Yan Yeh se llevó una silla a un lado y encendió un cigarrillo. Se sentía afligido por el horror de lo ocurrido y exhausto por los acontecimientos del día, pero albergaba la esperanza de que los hombres reunidos a esas horas de la noche se convencieran de que el plan de Weggen resultaba esencial para la seguridad y los intereses de la nación.
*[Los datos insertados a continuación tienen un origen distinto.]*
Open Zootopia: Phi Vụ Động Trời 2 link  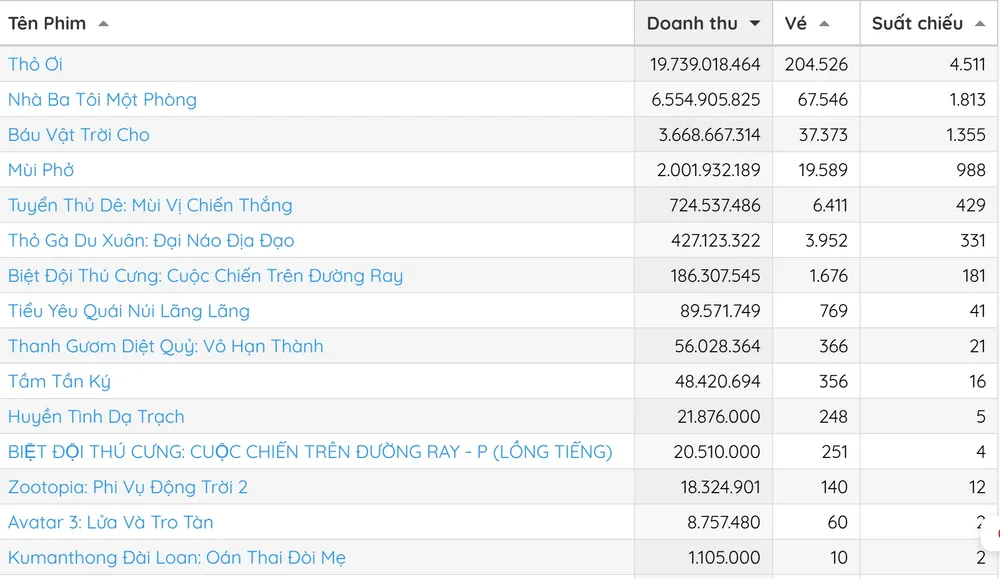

Esperaba que fueran capaces de enterrar su orgullo y sus diferencias políticas junto con el recelo que despertaba en ellos todo cuanto procedía de Occidente y que, al final, autorizaran el proyecto y comenzaran a trabajar con la mayor prontitud posible, antes de que se produjera una nueva catástrofe.
Su esperanza también estaba ligada a una cuestión personal. En esos momentos, la población de China temía beber agua, sobre todo, la procedente de los lagos, y Yan Yeh, a pesar de su poder político, compartía ese miedo. Hacía tres días que su mujer y su hijo de diez años habían ido a visitar a la familia en la ciudad de Wuxi, situada junto a un lago. Yan Yeh había llamado a su mujer para asegurarle que la tragedia de Hefei constituía un incidente aislado, que la calidad del agua potable era objeto de rigurosos controles en todo el país y que el Gobierno estaba a punto de poner en marcha un plan de acción que, si seguían sus consejos, supondría la reconstrucción inmediata del sistema de aguas chino. En realidad, Yan Yeh había llamado a su mujer para hablar con ella, aplacar su temor y decirle que la amaba. En el fondo de su corazón, el banquero esperaba no equivocarse y que la pesadilla de Hefei fuera de verdad un incidente aislado. Sin embargo, no sabía por qué, tenía el presentimiento de que no lo era.
Palestrina observó por la ventana de su despacho a la multitud congregada en la plaza de San Pedro que disfrutaba de las últimas horas de la tarde.
El secretario de Estado se apartó de la ventana y miró en torno a sí. El busto de Alejandro lo contemplaba desde detrás del escritorio y Palestrina le dedicó una mirada casi nostálgica.
De pronto, en un cambio de humor repentino, se acercó al escritorio, descolgó el teléfono y marcó un número. Esperó mientras la centralita de Venecia recibía la llamada y la transmitía de modo automático a otra centralita de Milán que, a su vez, la transfería a un número de Hong Kong conectado directamente con Pekín.
El timbre del teléfono arrancó a Chen Yin de un profundo sueño. A la tercera llamada saltó de la cama y, desnudo en medio de la habitación situada encima de su tienda de flores, tomo el auricular.
– ¿Sí?-contestó.
– Tengo un pedido matutino para la tierra del arroz y el pescado -le dijo en chino una voz distorsionada por medios electrónicos.
– Comprendo -respondió Chen Yin antes de colgar.
Palestrina colgó el teléfono y giró despacio en la silla para admirar de nuevo la presencia marmórea de Alejandro. Palestrina había aprovechado la amistad entre Pierre Weggen y Yan Yeh, a quien había elegido después de estudiar a todos los amigos y familiares del banquero, para escoger el segundo lago, una zona fértil de clima templado y próspera industria denominada «la tierra del arroz y el pescado» situada al sur de Nanjing, a unas horas en tren del lugar donde se encontraba el envenenador Li Wen. El nombre del lago era Taihu y la ciudad, Wuxi.